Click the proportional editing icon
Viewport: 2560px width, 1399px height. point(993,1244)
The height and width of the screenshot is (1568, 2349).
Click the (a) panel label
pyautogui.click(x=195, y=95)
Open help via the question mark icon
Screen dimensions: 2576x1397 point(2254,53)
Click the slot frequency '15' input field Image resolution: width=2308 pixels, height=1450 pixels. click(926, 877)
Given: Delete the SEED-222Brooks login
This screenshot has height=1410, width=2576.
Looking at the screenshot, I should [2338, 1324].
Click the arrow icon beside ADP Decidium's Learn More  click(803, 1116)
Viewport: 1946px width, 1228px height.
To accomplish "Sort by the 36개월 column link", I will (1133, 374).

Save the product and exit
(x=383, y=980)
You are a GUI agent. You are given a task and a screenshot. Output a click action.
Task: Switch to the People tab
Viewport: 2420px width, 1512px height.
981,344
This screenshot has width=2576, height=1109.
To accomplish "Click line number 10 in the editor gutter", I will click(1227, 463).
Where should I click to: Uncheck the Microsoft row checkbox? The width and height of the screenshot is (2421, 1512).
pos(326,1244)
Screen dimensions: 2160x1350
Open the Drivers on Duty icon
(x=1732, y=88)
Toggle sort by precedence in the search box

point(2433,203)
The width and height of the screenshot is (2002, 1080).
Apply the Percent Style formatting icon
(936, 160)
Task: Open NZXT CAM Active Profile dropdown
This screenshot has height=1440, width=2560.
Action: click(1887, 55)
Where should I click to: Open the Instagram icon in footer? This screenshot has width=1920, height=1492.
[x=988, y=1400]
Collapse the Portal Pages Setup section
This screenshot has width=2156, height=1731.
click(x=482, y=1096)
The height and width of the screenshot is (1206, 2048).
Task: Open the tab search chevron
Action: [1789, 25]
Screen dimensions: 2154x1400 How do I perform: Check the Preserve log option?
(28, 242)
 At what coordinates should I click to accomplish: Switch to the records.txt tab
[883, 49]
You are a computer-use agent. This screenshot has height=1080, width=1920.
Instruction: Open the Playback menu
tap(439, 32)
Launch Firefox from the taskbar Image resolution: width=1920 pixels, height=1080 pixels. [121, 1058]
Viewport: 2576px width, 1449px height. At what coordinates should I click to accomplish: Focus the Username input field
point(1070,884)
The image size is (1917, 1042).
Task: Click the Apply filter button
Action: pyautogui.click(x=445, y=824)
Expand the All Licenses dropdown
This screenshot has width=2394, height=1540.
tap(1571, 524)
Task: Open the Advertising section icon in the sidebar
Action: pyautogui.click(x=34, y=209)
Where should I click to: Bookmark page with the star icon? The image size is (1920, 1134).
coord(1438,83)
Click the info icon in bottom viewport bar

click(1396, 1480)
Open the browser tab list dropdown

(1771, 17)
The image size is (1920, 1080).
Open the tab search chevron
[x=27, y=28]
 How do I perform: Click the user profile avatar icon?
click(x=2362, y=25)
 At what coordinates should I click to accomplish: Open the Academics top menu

****************************************

## What is needed
Find and copy every line in the entries above where the string "pixels" occurs.

## Answer box
Click the slot frequency '15' input field Image resolution: width=2308 pixels, height=1450 pixels. click(926, 877)
Launch Firefox from the taskbar Image resolution: width=1920 pixels, height=1080 pixels. [121, 1058]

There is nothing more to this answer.